EL OJO QUE NOS MIRA

Decía Guy Debord, interesante pensador situacionista francés, que el ejercicio de ver la televisión debería estar remunerado, en tanto que es un trabajo. De hecho, favorece al sistema de mercado dulce que nos embriaga con su aroma de futuros.

Yo lo suscribo.

Lo suscribo, sobre todo en Andalucía y desde Andalucía, donde los andaluces catódicos sufrimos el azote laboral de la televisión más zafia, rastrera y manipuladora que cabe en las 625 líneas.

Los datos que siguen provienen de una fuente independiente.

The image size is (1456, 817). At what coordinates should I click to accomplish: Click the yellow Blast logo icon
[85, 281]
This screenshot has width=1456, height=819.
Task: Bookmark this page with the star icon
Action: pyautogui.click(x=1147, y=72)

Ante la salvaje instrumentalización política –apenas hay algún comentario crítico de cualquier tipo-; el ciudadanos tiene cierta defensa: la de la ironía y el hartazgo aunque sólo aquí, sólo en Andalucía, un mismo partido político lleva en el poder casi 30 años.

En este sentido se pronunciaba nuestro ilustre vecino y escritor Justo Navarro hace 15 días en su artículo dominical en “El País”. Pero mi admirado y leído (es la mejor forma de valorar a un escritor) es demasiado elegante y prudente. Lo dice con la finura y sabiduría de quien sabe con certeza que se le cerrarían todas las puertas oficiales si descalificara con mayor rotundidad a los responsables de nuestro “ente”.

Por cierto... se dan cuenta que “ente” es muy parecido a “mente”. Que algún filólogo venga en mi socorro. A lo peor la misma raíz de las palabras desvela que el “ente televisivo” nació para fabricar y amoldar las “mentes” de los espectadores.

Yo les confieso que no tengo defensa ante el mal gusto, la ramplonería, del abanico y las moscas del pensamiento más retrogrado y reaccionario del Occidente europeo.

Por eso no queremos al PP porque ya nos da “la nuestra”, eso que tanto deseamos: cofradías, procesiones, romerías, ferias, saetas, panderetas, comilonas y, sobre todo mucho cante del “gueno”. Esas canciones que interpretan niños –casi todos muy bien comidos- que no saben ni lo que significan sus letras. “Asomá en el quicio de la mancebía...”.

Divino de la muerte.

3 comentarios:

Anónimo dijo...

Saludos.

Atinado comentario sobre el "ente", a mi me suena más dicha palabra a algo abstracto que está ahí - casi desapercibido- pero que nos controla, al estilo del Gran Herma de Orwell (1984).
En lo que respecta a "la nuestra", pues eso, opio para el pueblo, el cual adormecido entre tronos y panderetas acuede a las urnas cada cuatro años y que se encarguen los políticos que para eso los hemos votado.
Posiblemente dentro del panorama televisibo actual lo más parecido al No-Do de hace unos cuantos decenios sea "la nuestra", la televisión de todos y de todas los andaluces y las andaluzas.

Anónimo dijo...

Salinas, me gusta tomarme un café mientras leo tus comentarios, pero el de hoy no me ha gustado mucho. Decían los griegos que enfadarse es fácil, pero hacerlo con la persona adecuada, en el momento adecuado y con la intensidad adecuada es patrimonio de los sabios...

Anónimo dijo...

Hora: cualquier hora del dia.
Lugar: mi casa
actividad: ver la tele.Hago zapin.Canal sur: niño haciendo la gracia normalmente vestidito de nación andaluza.
Má zaping: Adulto metidito en carnes haciendo gorgoritos.Si no cantan porque el dia esta lluvioso toca toro (aunque sea en diferido)sino toca concurso con niño y esto si no es S.Santa.Y el satélite gira que te gira.